I am new to this forum, so hopefully I am posting in the right area. I'm not new to slingshot shooting and like many of you, I have way too many slingshots, but it just never seems to be enough LOL. I'm fairly decent, but nothing like some of the folks I've seen on here. I can only hope that I'll be half as good as a lot of you. Very impressive.
So here's my question and I hope I don't come out sounding like a fool. I saw a slingshot being advertised on Facebook. It was a Chinese seller. I think the name of the site was sling shooting. I've looked on their website and several others like Dankung and I cannot find the piece. . 
The slingshot that had a rectangular site attached at the top of the fork it had center post that actually moved. it hung down and if you tilted the slingshot it would keep the center post vertically straight (I hope I'm using The correct terminology). Hopefully somebody can give me a little assistance. I appreciate your patience.


----------



## Ibojoe (Mar 13, 2016)

Don’t think I’ve seen that one but Welcome to the forum!


----------



## Reed Lukens (Aug 16, 2020)

That sounds like the Dragon King or Heaven Emperor sight. You can find it on the slingshooting.com site but you have to click on the link on the slingshot page to take you to the page. Or Vince has one on here in the for sale forum.

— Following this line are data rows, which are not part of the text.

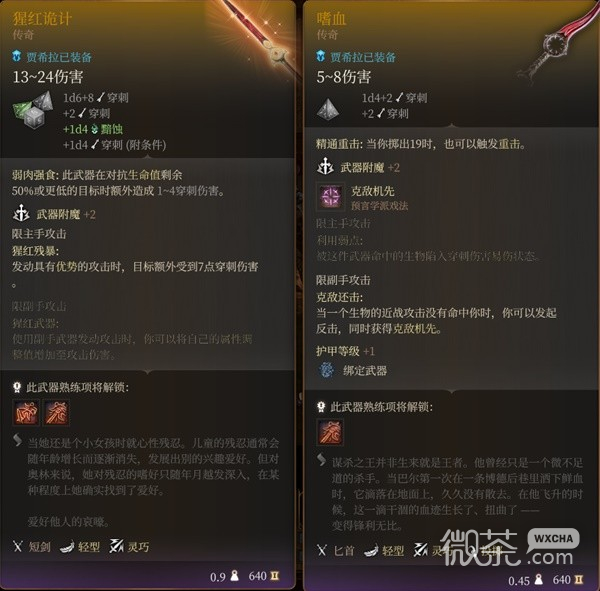The width and height of the screenshot is (600, 591).
Task: Click the 武器附魔 +2 icon in right panel
Action: pos(326,167)
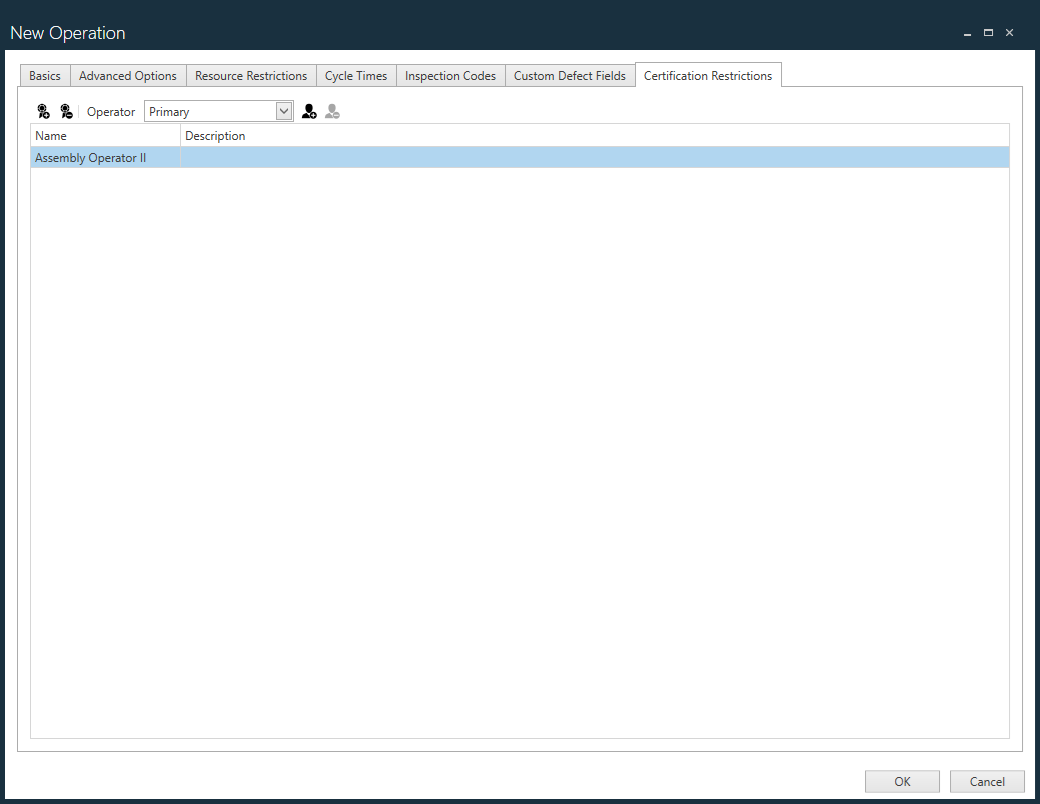This screenshot has height=804, width=1040.
Task: Click the Cancel button
Action: tap(987, 781)
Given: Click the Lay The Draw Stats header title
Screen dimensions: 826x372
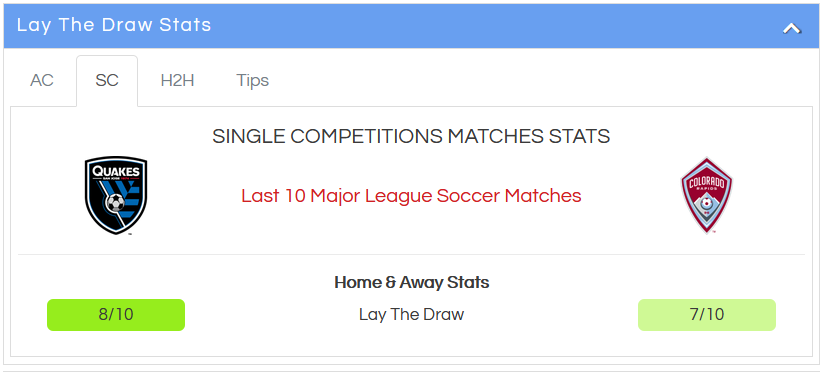Looking at the screenshot, I should (x=114, y=25).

https://slingshotforum.com/topic/126930-heaven-emperor-titanium-slingshot-ott/

https://slingshooting.com/slingshot-aiming-device/


----------



## Stankard757 (Apr 20, 2020)

Welcome

Sent from my LG-TP260 using Tapatalk


----------



## Got Bands (May 12, 2016)

welcome to the forum


----------



## KawKan (May 11, 2013)

Welcome.


----------



## Pebble Shooter (Mar 29, 2014)

Welcome!


----------



## SLINGDUDE (Aug 15, 2018)

Welcome


----------



## vince4242 (Jan 11, 2016)

The Heaven emperor slingshot is a very great slingshot. But it can only be used with bands Not tubes and so it doesn't work for me anymore since I'm a full-time tube guy now. You can really dial-in Precision with a fiber optics and aiming options.

Vince


----------



## Flatband (Dec 18, 2009)

Welcome!


----------



## StringSlap (Mar 2, 2019)

Welcome!


----------



## Hoss (Jun 3, 2014)

Welcome to the forum, there's a lot of good information on here.

Sent from my SM-T380 using Tapatalk


----------



## Coopschmoozer (Dec 12, 2020)

I want to thank you all for your feedback and the warm welcome. I look forward to belonging to this group. 
I still haven't found what I'm looking for, but I'm going let it go for now. I can't imagine it will be very useful anyway. But you know how we are, we like cool stuff LOL. 
Slingshots for me pretty much turned into an addiction that keeps me out of trouble ha ha. I never thought I would get so much joy out of cutting a soda can in half ha ha. I actually keep them in a box as souvenirs.


----------